12th May 2016 - We spent a beautiful day in our Algoa Bay Hope Spot yesterday! We covered the entire bay; firstly heading out of port and heading South past Cape Recife. On our way past the beachfront we found a couple of humpback dolphins. We then headed East towards the Bird Island group to pick up a few students who had been busy transponding juvenile penguins there for the past couple of days. On the way we found many pelagic bird species with Indian yellow-nosed albatrosses, white-chinned petrels, sooty shearwaters, and storm petrels. As well as the Cape gannets, African penguins, cormorants, terns and gulls, all in search of food. After we collected the students and marveled at the gannetry at Bird, and the Cape fur seals at Black Rocks, we headed inland towards Woody Cape. Such a stunning landscape! We found a pod of bottlenose dolphins (making it 43 sightings in a row now!), which were launching through the waves with the beautiful dunes in the background, it was just breath-taking. Soon after we came across a baitball with a few Bryde's whales and a minke whale hanging around. One Bryde's whale decided to stay by our side for some time, surfacing regularly only metres away from us and the water was lovely and clear so we could see when the whale was about to surface. And to round the trip off we found another smaller baitball just outside the harbour entrance with another pod of bottlenose dolphins. We should be doing another trip like this next week if anybody is interested in joining!

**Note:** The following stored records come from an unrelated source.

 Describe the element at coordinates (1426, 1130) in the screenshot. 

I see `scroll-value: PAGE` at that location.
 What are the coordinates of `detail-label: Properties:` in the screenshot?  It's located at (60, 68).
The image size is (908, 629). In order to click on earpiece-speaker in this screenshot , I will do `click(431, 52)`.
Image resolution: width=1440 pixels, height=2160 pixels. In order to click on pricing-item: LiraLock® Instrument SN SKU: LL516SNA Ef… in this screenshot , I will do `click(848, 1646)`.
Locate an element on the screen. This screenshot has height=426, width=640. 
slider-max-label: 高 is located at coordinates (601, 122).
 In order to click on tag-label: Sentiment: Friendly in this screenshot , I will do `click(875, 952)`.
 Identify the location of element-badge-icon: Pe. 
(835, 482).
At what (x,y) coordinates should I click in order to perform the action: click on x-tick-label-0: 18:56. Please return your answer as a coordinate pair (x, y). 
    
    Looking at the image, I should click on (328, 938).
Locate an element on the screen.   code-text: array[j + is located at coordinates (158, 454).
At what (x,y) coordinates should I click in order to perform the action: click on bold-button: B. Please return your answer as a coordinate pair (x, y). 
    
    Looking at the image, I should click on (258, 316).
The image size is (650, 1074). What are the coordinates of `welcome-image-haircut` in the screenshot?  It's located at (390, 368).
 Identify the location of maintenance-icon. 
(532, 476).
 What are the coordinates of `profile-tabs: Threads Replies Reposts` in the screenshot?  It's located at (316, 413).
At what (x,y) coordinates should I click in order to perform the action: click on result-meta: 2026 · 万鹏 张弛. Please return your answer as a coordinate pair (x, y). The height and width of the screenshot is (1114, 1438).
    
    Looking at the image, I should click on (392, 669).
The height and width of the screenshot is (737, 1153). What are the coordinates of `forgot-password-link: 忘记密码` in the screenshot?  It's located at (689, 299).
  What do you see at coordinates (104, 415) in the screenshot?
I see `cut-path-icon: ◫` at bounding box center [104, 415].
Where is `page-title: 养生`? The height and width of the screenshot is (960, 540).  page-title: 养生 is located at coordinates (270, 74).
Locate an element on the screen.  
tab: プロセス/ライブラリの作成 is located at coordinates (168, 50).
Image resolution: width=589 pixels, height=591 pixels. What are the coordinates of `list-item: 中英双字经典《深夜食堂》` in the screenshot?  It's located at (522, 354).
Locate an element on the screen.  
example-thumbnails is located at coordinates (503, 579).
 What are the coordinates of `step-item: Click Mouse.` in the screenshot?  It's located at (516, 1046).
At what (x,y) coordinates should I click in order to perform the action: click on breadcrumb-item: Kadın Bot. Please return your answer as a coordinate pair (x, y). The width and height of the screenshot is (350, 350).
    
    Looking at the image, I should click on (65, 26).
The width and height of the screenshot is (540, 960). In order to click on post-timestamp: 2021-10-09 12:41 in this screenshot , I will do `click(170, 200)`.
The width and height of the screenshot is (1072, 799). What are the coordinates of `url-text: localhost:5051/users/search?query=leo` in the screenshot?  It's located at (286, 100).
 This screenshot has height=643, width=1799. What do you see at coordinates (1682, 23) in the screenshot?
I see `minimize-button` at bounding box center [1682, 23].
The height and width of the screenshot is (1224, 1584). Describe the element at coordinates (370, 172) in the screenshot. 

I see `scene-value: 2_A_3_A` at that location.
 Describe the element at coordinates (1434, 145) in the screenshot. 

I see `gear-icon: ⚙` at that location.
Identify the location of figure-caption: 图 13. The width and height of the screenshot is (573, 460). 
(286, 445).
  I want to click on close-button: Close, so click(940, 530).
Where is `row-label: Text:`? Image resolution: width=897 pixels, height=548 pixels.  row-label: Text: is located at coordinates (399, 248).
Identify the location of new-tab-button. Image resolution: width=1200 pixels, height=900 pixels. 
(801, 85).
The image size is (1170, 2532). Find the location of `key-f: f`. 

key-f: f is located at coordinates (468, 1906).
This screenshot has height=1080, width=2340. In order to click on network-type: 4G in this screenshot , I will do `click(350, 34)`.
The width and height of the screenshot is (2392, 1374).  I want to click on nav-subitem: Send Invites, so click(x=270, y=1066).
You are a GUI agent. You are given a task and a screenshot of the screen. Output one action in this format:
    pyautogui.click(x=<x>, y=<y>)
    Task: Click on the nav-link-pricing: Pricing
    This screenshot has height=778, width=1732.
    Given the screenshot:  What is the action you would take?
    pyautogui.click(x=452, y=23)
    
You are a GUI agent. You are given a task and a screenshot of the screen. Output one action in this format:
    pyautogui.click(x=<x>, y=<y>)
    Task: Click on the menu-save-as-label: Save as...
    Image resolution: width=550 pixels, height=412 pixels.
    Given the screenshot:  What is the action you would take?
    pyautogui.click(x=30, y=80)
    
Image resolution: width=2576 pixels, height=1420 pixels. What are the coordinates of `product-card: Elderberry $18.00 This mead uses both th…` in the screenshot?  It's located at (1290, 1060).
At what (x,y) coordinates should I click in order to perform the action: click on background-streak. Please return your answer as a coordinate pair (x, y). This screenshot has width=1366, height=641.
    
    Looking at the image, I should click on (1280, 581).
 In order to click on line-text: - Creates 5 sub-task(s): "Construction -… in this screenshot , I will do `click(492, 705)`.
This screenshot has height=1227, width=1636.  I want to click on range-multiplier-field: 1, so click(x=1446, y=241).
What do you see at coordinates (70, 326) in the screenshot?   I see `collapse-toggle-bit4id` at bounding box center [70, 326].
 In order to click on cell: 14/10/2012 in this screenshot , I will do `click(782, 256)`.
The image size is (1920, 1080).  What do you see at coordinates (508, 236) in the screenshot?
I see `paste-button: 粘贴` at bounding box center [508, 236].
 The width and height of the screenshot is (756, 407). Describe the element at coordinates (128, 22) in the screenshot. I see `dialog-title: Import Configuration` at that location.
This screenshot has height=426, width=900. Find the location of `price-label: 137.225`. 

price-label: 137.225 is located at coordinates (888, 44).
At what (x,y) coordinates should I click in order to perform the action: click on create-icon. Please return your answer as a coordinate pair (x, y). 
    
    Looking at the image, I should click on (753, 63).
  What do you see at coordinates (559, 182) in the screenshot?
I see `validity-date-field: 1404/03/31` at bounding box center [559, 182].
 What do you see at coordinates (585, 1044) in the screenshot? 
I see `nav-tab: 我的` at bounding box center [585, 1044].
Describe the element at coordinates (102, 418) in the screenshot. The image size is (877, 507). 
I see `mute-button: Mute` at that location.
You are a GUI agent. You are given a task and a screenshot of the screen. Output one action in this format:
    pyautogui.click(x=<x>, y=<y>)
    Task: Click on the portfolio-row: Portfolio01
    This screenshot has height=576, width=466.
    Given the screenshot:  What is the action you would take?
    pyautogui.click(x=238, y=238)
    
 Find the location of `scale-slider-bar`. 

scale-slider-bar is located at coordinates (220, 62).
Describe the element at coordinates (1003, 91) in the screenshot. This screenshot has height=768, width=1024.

6th May 2016 - We had a really nice morning in the bay today and we've now reached 41 bottlenose dolphin sightings in a row, as we encountered a small pod at St Croix Island who were quite shy at first. But when we decided to leave them alone they started following us around the island! We also found quite a lot of penguins out at sea feeding, as well as cormorants, terns, and gannets. And on our way back to the harbour a bryde's whale mother and calf (we think the same one we spotted last month!) surfaced multiple times closeby.
4th May 2016 - Well we've just had two completely different days on the water, but both providing bottlenose dolphins! Making it 40 sightings in a row now. Yesterday was a gloomy, drizzly morning and we thought our luck had run out as we didn't encounter any dolphins until we headed back to port via Jahleel Island, where we found a small pod of bottlenose dolphins. They soon starting surfing our wake which made the whole experience very exciting as they launched through the choppy waves around us. Today was a beautifully sunny and bright day. We found one pod of dolphins on the way to St Croix. Quite a large school which was very spread out; chasing and hunting fish around the bay. It was a familiar pod as well, as we can identify the group by the one dolphin who has no dorsal fin, christened today as 'Stumpie' (thanks Jono!), who we have been seeing for years now. And we found another much smaller pod of only 20 or so individuals at St Croix, in their favourite spot at Lovers Lane.